Tams, West Virginia
Tams was opened by W.P. "Major" Tams's company, the Gulf Smokeless Coal Co., on Winding Gulf Creek in 1909, and was the first mine on Winding Gulf Creek to ship coal. As a matter of fact, when Virginian Railway construction finally reached Tams there was a stockpile of coal waiting there to be loaded. Tams was also later served by the C&O Railway, too. The Tams No. 1 mine was in the thick Beckley seam. This mine worked out in 1941, but by then the No. 2 mine down in the Pocahontas No. 4 seam had opened (in 1926). In the mid 1950's the Gulf Smokeless Coal Company, Winding Gulf Collaries, and McAlpin Coal Company were consolidated into Winding Gulf Coals, Inc., who kept Tams No. 2 mine open until 1966. (They also operated a Tams No. 5 mine in 1969-70, but I am not sure where it was located.) Around 1971 Westmoreland Coal Co. set up the headquarters for their Winding Gulf Divison at Tams, and adminsistered their mines at McAlpin, East Gulf, Eccles, Skelton, Otsego, and Maben before winding these operations down in the early and mid-1980's. Westmoreland Coal was a Pennsylvania mining company that was founded way back in the 1850's, and made their first forays into the Southern West Virginia coalfields in 1950 in Boone County, and they were also prominent in Wise County, Virginia. Westmoreland later fell on hard times, their stock value plummented to around 25 cents a share, and they went into bankruptcy. After reorganization they retreated from the Appalachian coal basin to concentrate on coal mines out West.

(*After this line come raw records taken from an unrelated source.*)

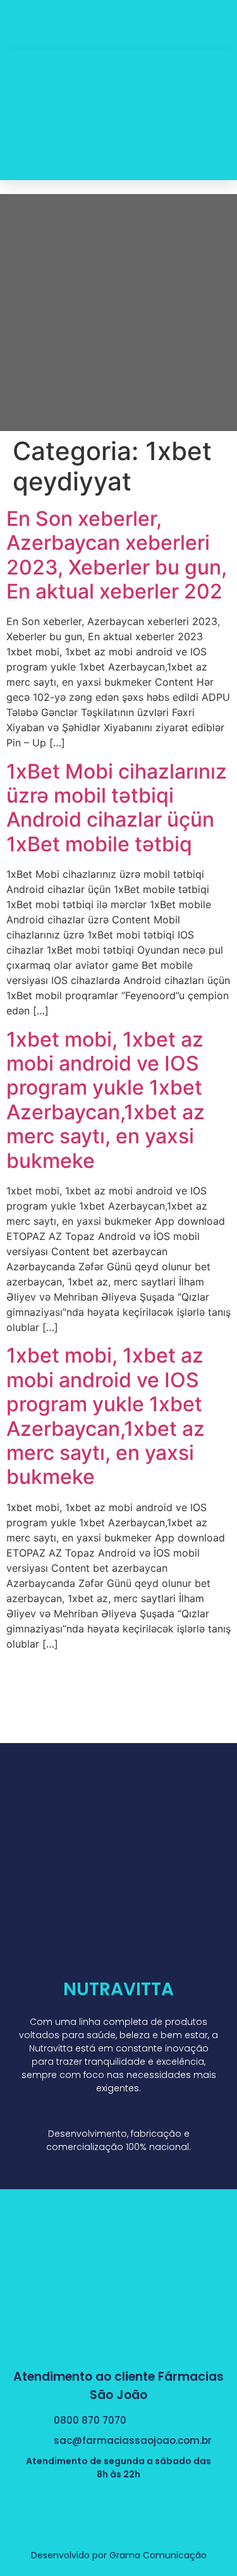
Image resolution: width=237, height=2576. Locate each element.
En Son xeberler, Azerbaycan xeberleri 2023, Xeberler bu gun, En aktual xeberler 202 (116, 555)
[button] (215, 115)
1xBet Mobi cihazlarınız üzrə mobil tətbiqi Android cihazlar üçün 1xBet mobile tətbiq (116, 807)
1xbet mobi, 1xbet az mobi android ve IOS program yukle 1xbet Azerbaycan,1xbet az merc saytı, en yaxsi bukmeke (105, 1100)
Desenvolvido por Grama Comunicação (119, 2555)
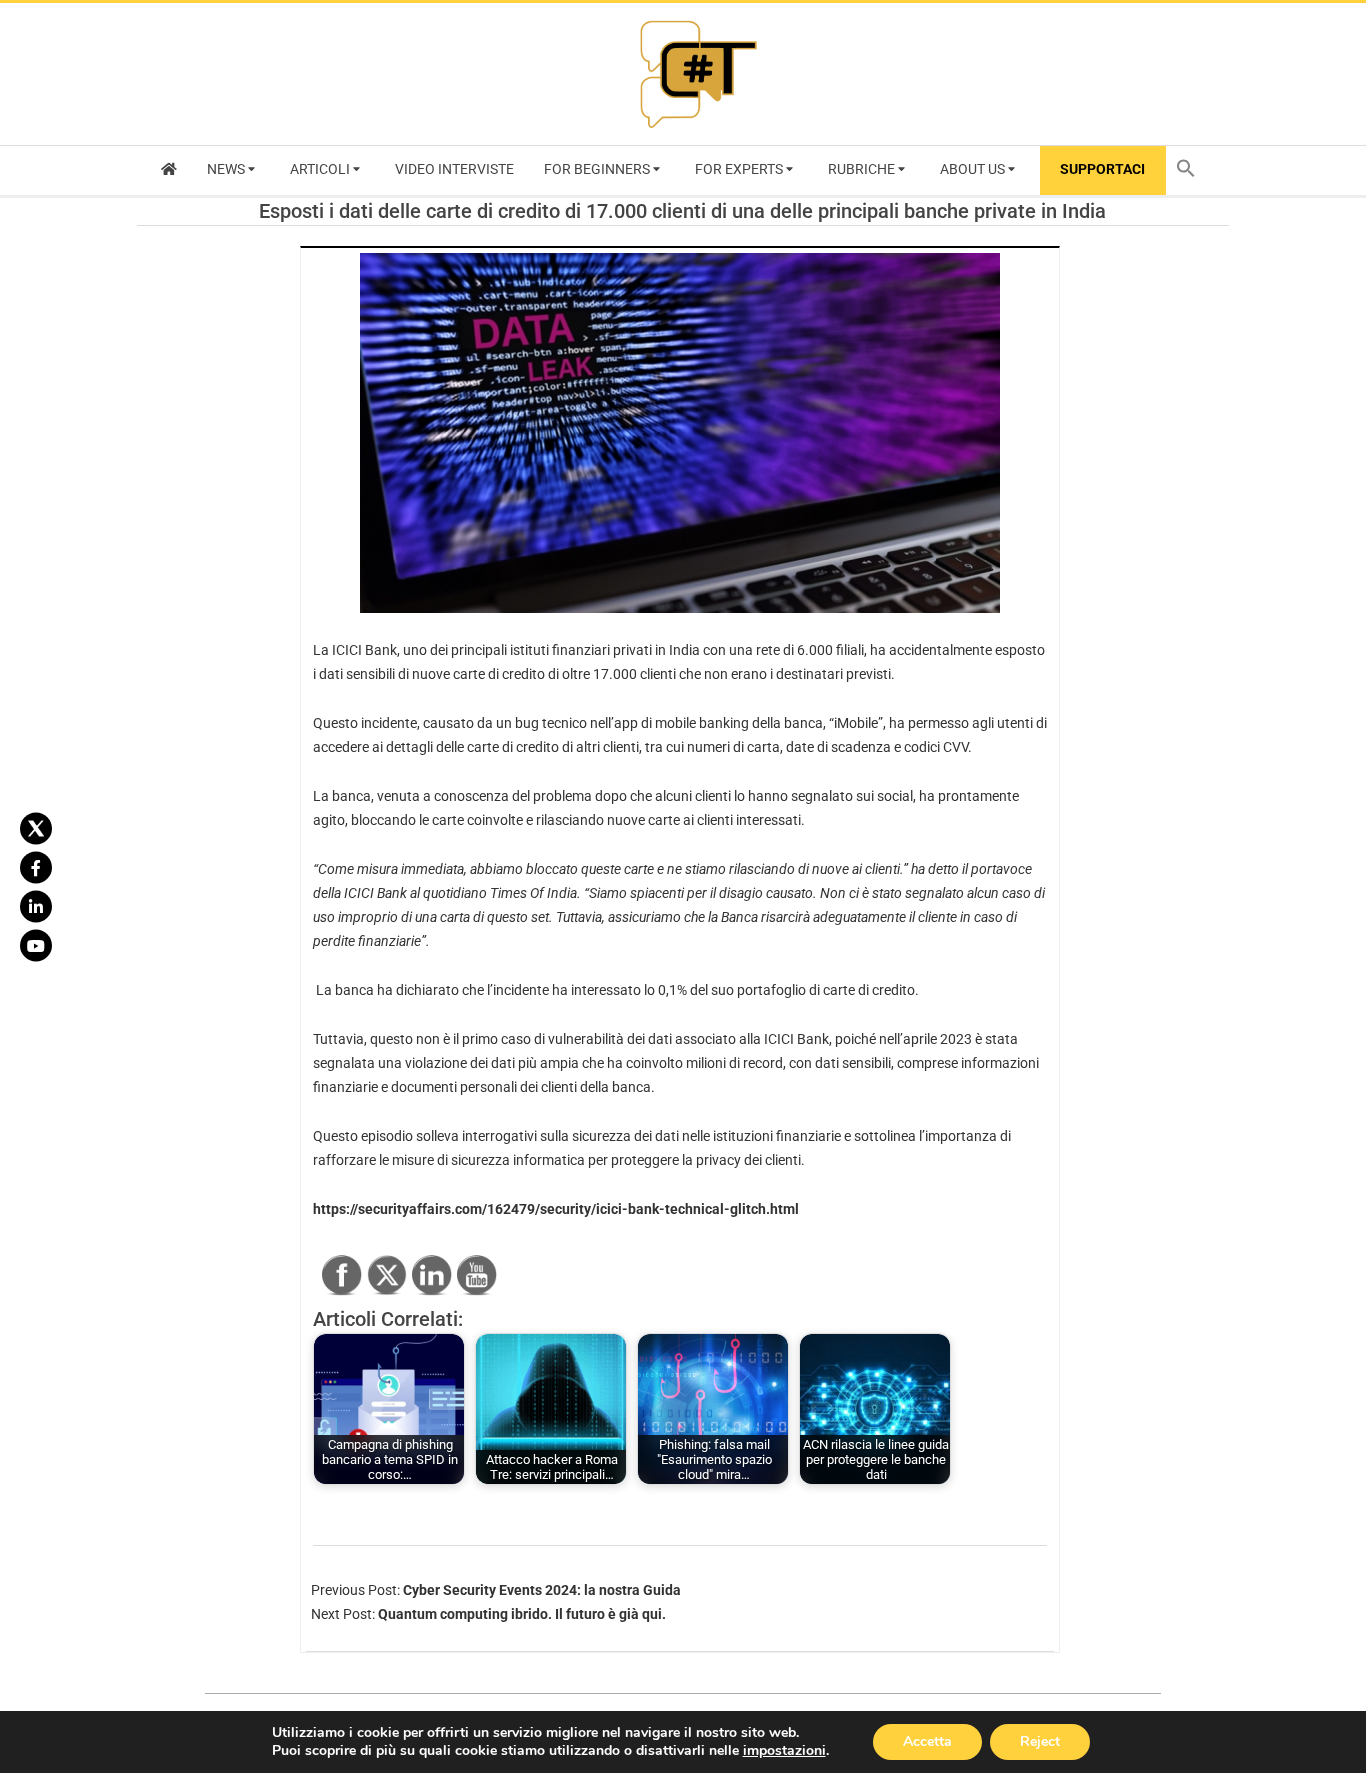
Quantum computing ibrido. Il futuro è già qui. (522, 1614)
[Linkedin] (36, 906)
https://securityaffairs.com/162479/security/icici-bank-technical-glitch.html (556, 1209)
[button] (1191, 170)
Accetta (927, 1741)
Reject (1040, 1741)
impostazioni (784, 1751)
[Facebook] (36, 867)
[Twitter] (36, 828)
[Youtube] (36, 945)
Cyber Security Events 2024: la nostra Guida (542, 1590)
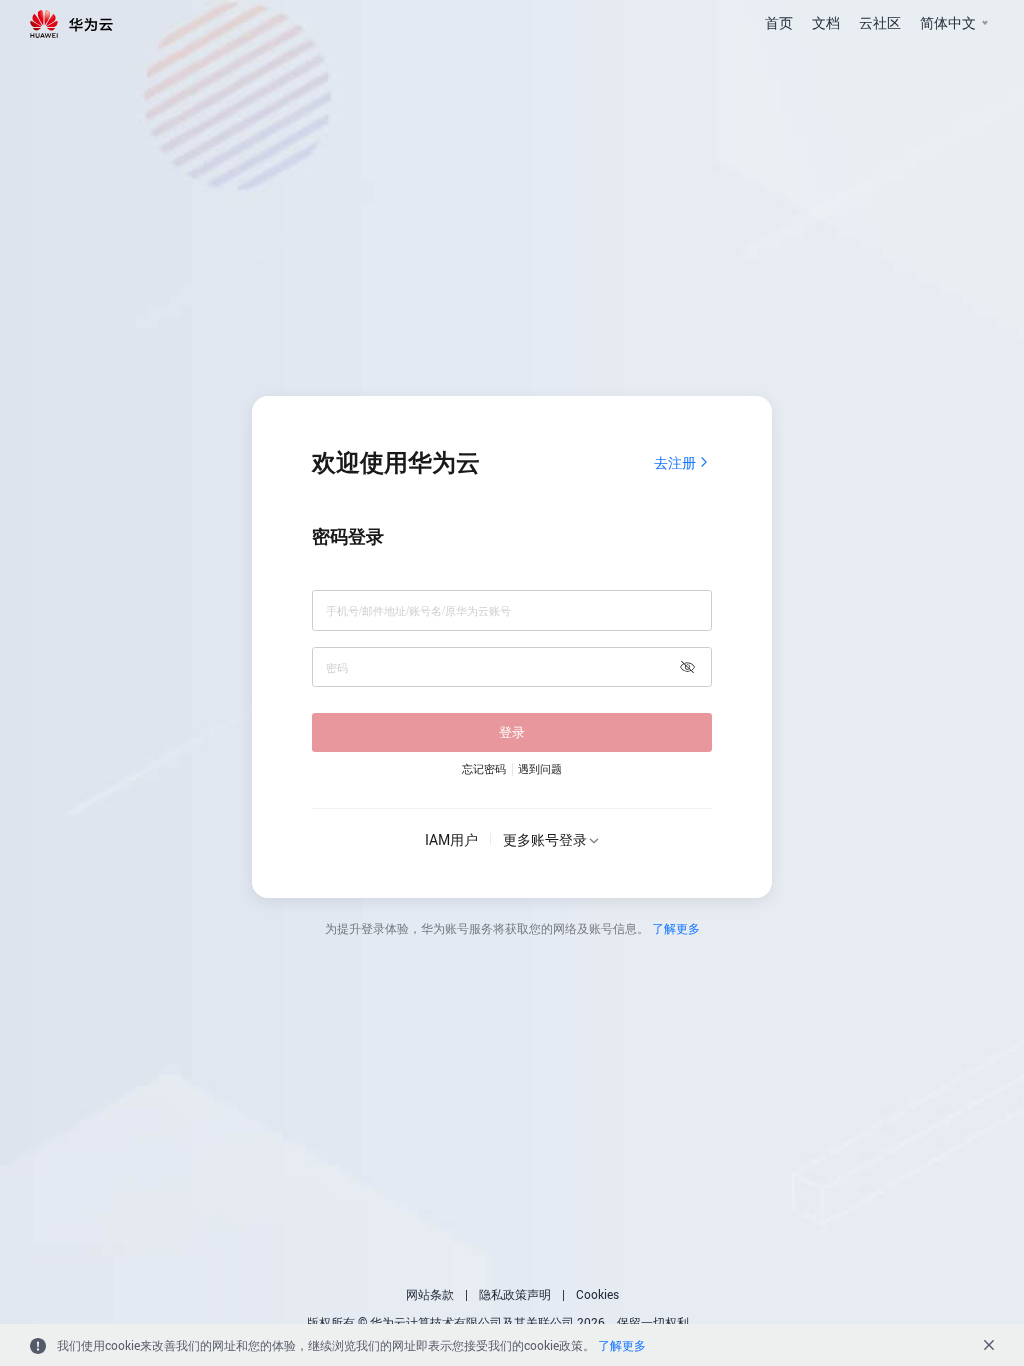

After Westmoreland left Tams the town began to return to nature. The inhabitants left, and all of the company houses are gone now, including the one where "Major" Tams lived until he died. He wrote his autobiography, The Smokeless Coal Fields of West Virginia, and Playboy magazine came to Tams to interview him as one of the last surviving coal barons before his death in 1977. One chapter in the book covers the operations of the Gulf Smokeless Coal Company. This is a rare example of a detailed documentation of the formation of a coal company/mine/camp being available to the general public. In it Tams covers such topics as how he paid workers a wage higher than the unionized miners were receiving, how his company paid a dividend to investors every year, even during the 1930's depression, and how he constructed the town so that "the houses above the tipple were occupied by the Negroes, the section below the tipple by white Americans, and still further down a section for the foregin miners."